I called them and got some details. They do allow boat sharing membership.

I have an idea. If 4 of us join the boat club as boat sharing, there will be $1,046 initiation fee (one time only) and $150 a month for unlimited boat usage (boat up to 25') per person.

The catch is we can't used boats in the same time, only one at a time (as an individual membership).

so, what we can do, (as a preliminary idea), is to set a fixed schedule for the year and we have to abide by it.

Anybody's interested?

They told me that the maximum number for boat sharing is 5. The one time fee will be $975 and the monthly fee will be $140. all those prices do not include tax and gas.

But to be honest, I think 5 will be too much if all wants to enjoy boating.

We will have to do one contract with Adventure Boatclub, but I guess will do another one among us.

Any ideas?

Thanks,

Ashraf


----------



## sprtsracer (Apr 27, 2005)

Are those numbers per person or total?
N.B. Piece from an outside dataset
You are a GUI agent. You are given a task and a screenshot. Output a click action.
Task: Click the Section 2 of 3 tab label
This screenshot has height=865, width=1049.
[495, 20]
I.e. would 4 people pay around $37.25 per mo. or would each pay $150? If each paid $150 per mo. with $1,045 as a downpayment, you could buy a decent boat for that...maybe not a 25', but a good boat that would work for this area. Is gas included? Insurance? USCG equipment? Etc. etc. etc.


----------



## HDW2 (Feb 15, 2009)

I know a former member of that boat sharing club. According to him, itwas a total waste of money. He claimes it cost him almost 3K for the year, and had a hard time reserving the boats he wanted to utilize. Bookings were not handled on a first come basis. Some sort of higharchy was in place. I would have to contact him for the details of it. He ended up buying my Proline 24 and said he will save money and get 5 times the use he wasn't able to get out that club.


----------



## ashrafel68 (Jul 12, 2005)

That's $150 a person. 

I agree with you that with kind of money it's better to buy a boat.
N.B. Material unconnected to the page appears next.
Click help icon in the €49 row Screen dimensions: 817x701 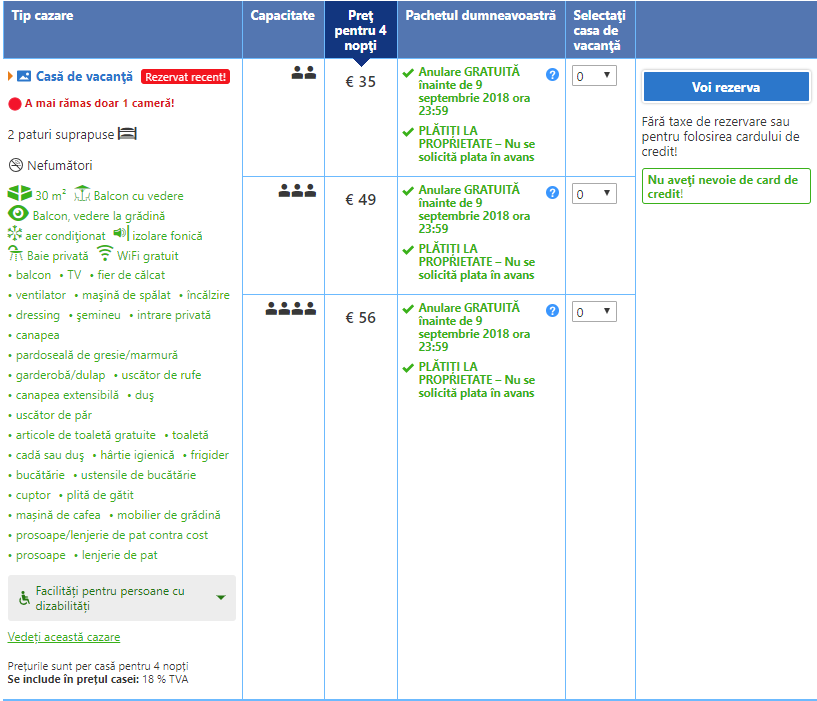click(552, 192)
Well, it won't hurt to ask


----------



## sprtsracer (Apr 27, 2005)

ashrafel68 said:


> That's $150 a person.
> 
> I agree with you that with kind of money it's better to buy a boat.
> 
> Well, it won't hurt to ask



Hey...no problem...good idea...but maybe we can get together on getting (buying) a boat and pooling our money. I'm all for it! I'm interested in any and all possibilities! PM me or let me know. Larry


----------



## ashrafel68 (Jul 12, 2005)

The good thing about this boat club is you choose from 12 different boats. and also you don't have to worry about hauling the boat, cleaning the boat, and maintenance. I had a boat before and those were pain in the butt.
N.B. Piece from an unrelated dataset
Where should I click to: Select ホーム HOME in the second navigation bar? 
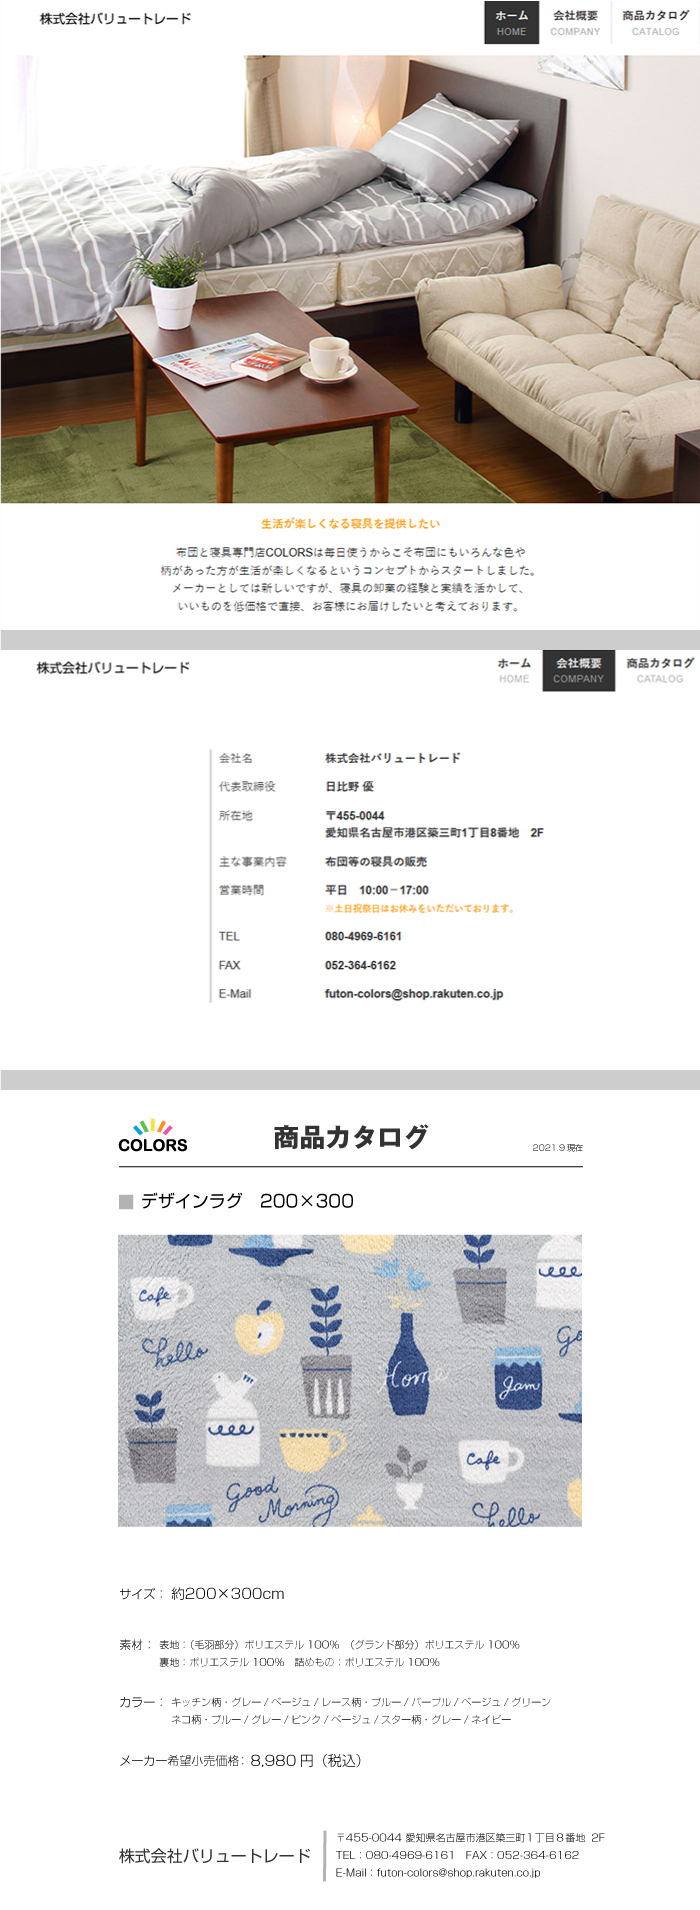click(x=514, y=670)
i called the guys and they told me that it is also guaranteed to get a boat each time you reserve. They did not have any body turned down in the past 2 years.

Larry, I guess we need two more and we're good to go. Two of us can join as a shared membership, but it will be cheaper if we're 4. they allow up to 5 people to share.

My cell number is 407-341-9279 and my email is [email protected] if anybody is interested.

thanks,

Ashraf


----------



## livin2fish5 (Jan 8, 2009)

*Ya I hear its a waste too ... i looked into it about a month ago ... I say just go look on craigslist for a nice boat ..... with the economy the way it is people are giving away extras like boats and motorcycles ... check it out .. *


----------



## HDW2 (Feb 15, 2009)

If any of you are willing to wait another 45 days or so, I have a new custom Everglades 270 CC on order and will be selling my 21ft CC. Will probably sell in the 5K range.


----------



## Jigmaster (Apr 3, 2006)

*IT'SAAAAAaaaaa.......*

:spam:RIPOFFFFF:spam::spam::spam::spam::spam::spam::spam::spam::spam::spam::spam::spam::spam::spam::spam::spam::spam::spam::spam::spam::spam::spam:


----------



## HDW2 (Feb 15, 2009)

Jigmaster said:


> :spam:RIPOFFFFF:spam::spam::spam::spam::spam::spam::spam::spam::spam::spam::spam::spam::spam::spam::spam::spam::spam::spam::spam::spam::spam::spam:


Ok know it all. Tell us just where the rip off is since you,(and every other MORON out there) THINK you know everything. Otherwise your full of crap! YOU opened your mouth, now prove your worth!!!!!!!!!


----------



## sprtsracer (Apr 27, 2005)

HDW2 said:


> Ok know it all. Tell us just where the rip off is since you,(and every other MORON out there) THINK you know everything. Otherwise your full of crap! YOU opened your mouth, now prove your worth!!!!!!!!!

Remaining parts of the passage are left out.